● DOCUMENT EXTRACT

»»

On The Trail with Rider Kiesner

by Siri Stevens

Rider Kiesner has performed in every state and 15 different countries. “When I turned nine I got a Will Rogers trick roping kit for Christmas,” said the 29-year-old from Ripley, Oklahoma. Rider grew up as a fifth generation cowboy on his dad’s side and third generation on his mom’s side. He was competing in Youth and Little Britches rodeos, winning his first buckle when he was just 5 years old. Today he is a two time World Champion All Around Western Performer, four time World Champion Trick Roper, as well as a two time World Champion Gun Spinner. He has performed at the NFR seven times as well as the Ram National Circuit Finals and several circuit finals.

He mastered the art of trick roping by pushing the living room furniture back and watching instructional videos over and over until he mastered each trick. “My dad (Phillip) trained Arab English horses and had as many as 30 horses in training.” His great great grandfather leased out horses and had a turn of the century full city block, three stories tall. The bottom floor held all the horses; the second and third floors were for the wagons. He leased out horses to all sorts of companies that needed horses to deliver things.


Rider at three years old dressed up while his dad was riding saddle broncs - courtesy
Cracking the whip on a flower held by Bethany Ileas - Steve Gray Photography
Pointing to the great wall of China 2004 - courtesy

“My grandfather would stop at wherever the train would stop and unload ten teams, based on whatever the logging camp needed.” said Phillip. “They would check them in and go to the next one. He had around 2,500 head of horses in Northern Minnesota that were used for loggers.”

Phillip’s dad trained saddle bred horses in the late 60s and 70s, and then switched to Arabs – that’s where the money was. Phillip grew up training horses. He also competed in high school rodeo in saddle bronc riding. He met his wife, Julie, who was the Minnesota High School rodeo queen and qualified for the National High School Finals all four years and was state champion in barrel racing. They met when they were 24 and 25 and married within a year. They took a job training Arabs in Oregon and got into cutting and reined cow horses. “We moved around a lot training quarter horses,” said Phillip. “Rider was born in California. Roper was born in Colorado.” Phillip trained out of Randy Dunn’s (Bath Brothers Ranch) ranch in Laramie and trained for notable breeders as the Merritt’s in Laramie, Wyoming.

««

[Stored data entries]
»»

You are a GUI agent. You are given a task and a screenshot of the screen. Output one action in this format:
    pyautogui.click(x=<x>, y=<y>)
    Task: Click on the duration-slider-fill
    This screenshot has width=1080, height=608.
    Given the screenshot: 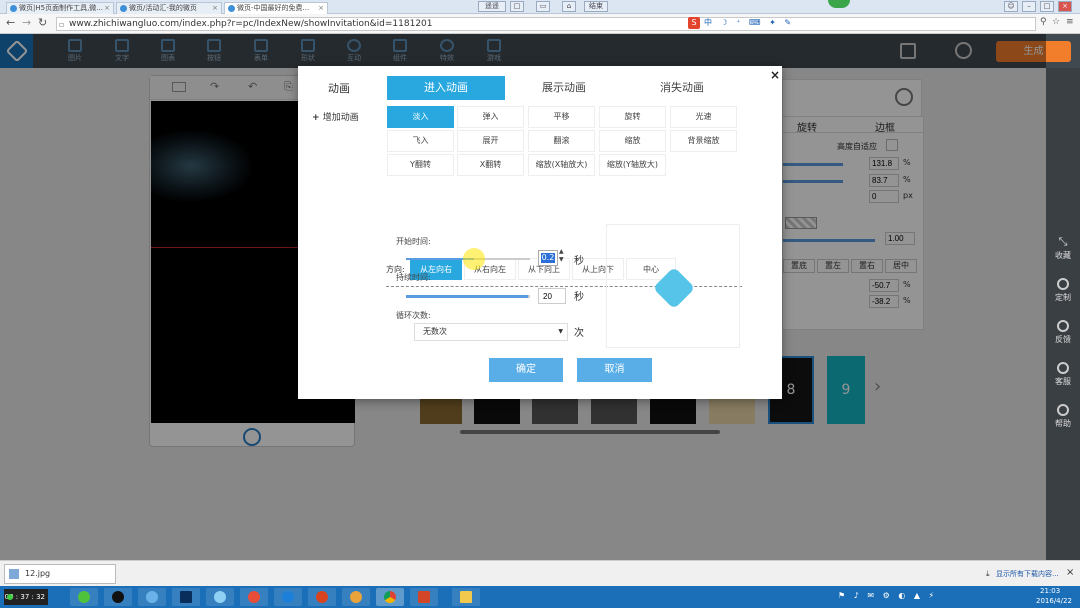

««

● WORK TO COMPLETE
Reproduce everything in the Rider Kiesner profile above from "Rider Kiesner has" down to "several circuit finals.".

● SOLUTION
Rider Kiesner has performed in every state and 15 different countries. “When I turned nine I got a Will Rogers trick roping kit for Christmas,” said the 29-year-old from Ripley, Oklahoma. Rider grew up as a fifth generation cowboy on his dad’s side and third generation on his mom’s side. He was competing in Youth and Little Britches rodeos, winning his first buckle when he was just 5 years old. Today he is a two time World Champion All Around Western Performer, four time World Champion Trick Roper, as well as a two time World Champion Gun Spinner. He has performed at the NFR seven times as well as the Ram National Circuit Finals and several circuit finals.